Machines for actual racing on have always been built in particular ways and at any one time (or even over time) there hasn't been too much variation in them; more details rather than fundamentals would be varied. If someone with enthusiasm and potential rode a few club time trials on a clearly unsuitable machine, often it would be pointed out to them that they would go a fair bit quicker on a different bike. Often better wheels (i.e. not with 35mm tyres and wide rims...) would come first and any benefits (for racing) would be fairly clear.
However maybe thirty years ago folk used to turn up on certain winter training runs locally (which normally attracted members from several local clubs) with all kinds of bikes, varying from one-time racing machines with mudguards nailed on somehow, through to various grotty heaps which had been touring bikes in a former life, even cx bikes or MTBs with slick tyres. No-one really cared what bike you rode as long as it didn't break too often, didn't shower everyone else with crud, and was ridden safely enough so that wheels could be followed. Some runs were carried out in darkness, so lights were obligatory. Fixed gears, hub gears, 1x, 2x, 3x derailleurs, side pull brakes, hub brakes, centre pull brakes, cantis, almost anything would do (*). If you turned up on something really odd, you might get folk asking about it but mostly because they were interested in it, very rarely in a judgemental fashion.

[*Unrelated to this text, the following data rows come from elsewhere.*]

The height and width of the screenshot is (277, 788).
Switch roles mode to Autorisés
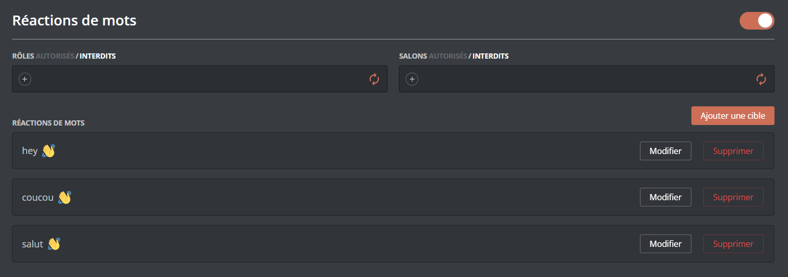pyautogui.click(x=55, y=56)
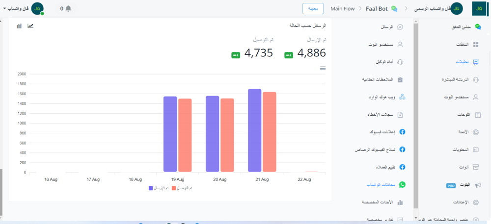Click the settings gear icon in sidebar
491x224 pixels.
pos(475,202)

It is a little while since I have ridden with this sort of winter training group (my racing days being well behind me now) but when I've encountered similar groups riding recently they have all been riding the same kind of bikes, almost clones of one another; different coloured frames and different groupsets being the main variations. [e.g. few use a fixed gear machine as a winter training tool; it is more likely to be dismissed as something that is fit only for urban hipsters. ] It seems certain to me that (at the least) there is some kind of groupthink at work even on winter training rides and that if you turned up on something else you might not be accepted as part of that group. In summertime it seems even worse; there are droves of cyclists who feel obliged to ride a 'racing bike' when riding with their club even though the closest they might come to actual racing might be a sportive of some description once or twice a year; I think that there is often bike snobbery at work here.

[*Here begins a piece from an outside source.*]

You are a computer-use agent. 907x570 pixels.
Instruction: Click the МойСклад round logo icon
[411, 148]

I well remember a friend being told that their bike 'wasn't good enough' to race triathlons/TTs on even though it weighed about 19lbs, had tribars, fairly aerodynamic wheels etc. The main objection of their (triathlon) clubmates appeared to be that (ironic bearing in mind the RTTC champion around that time...) the frame had canti bosses on it; it wasn't built for fat tyres or anything. Anyway they spent thousands (which they could ill-afford at the time) on a supposedly 'better bike' and before it arrived I predicted that it would make sod-all difference. It did, of course, make sod-all difference....

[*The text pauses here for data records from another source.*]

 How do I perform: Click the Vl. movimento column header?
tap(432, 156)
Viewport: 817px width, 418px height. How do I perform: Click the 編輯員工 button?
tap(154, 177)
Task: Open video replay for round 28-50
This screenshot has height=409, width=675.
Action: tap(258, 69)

. I'm sure this sort of thing goes on all the time.
(*) as if it needed to be stated on these training rides it became painfully evident how little difference the bike really makes; if you believed that you would soon be persuaded otherwise. Many times someone riding some heap of junk (something that a full blown bike snob wouldn't even think fit for nipping down the shops on) would ride the wheels off everyone else.....
If you never see any variety (eg on training rides) then this presumably reinforces groupthink and equipment prejudices. I think bike snobbery is rife in many clubs these days.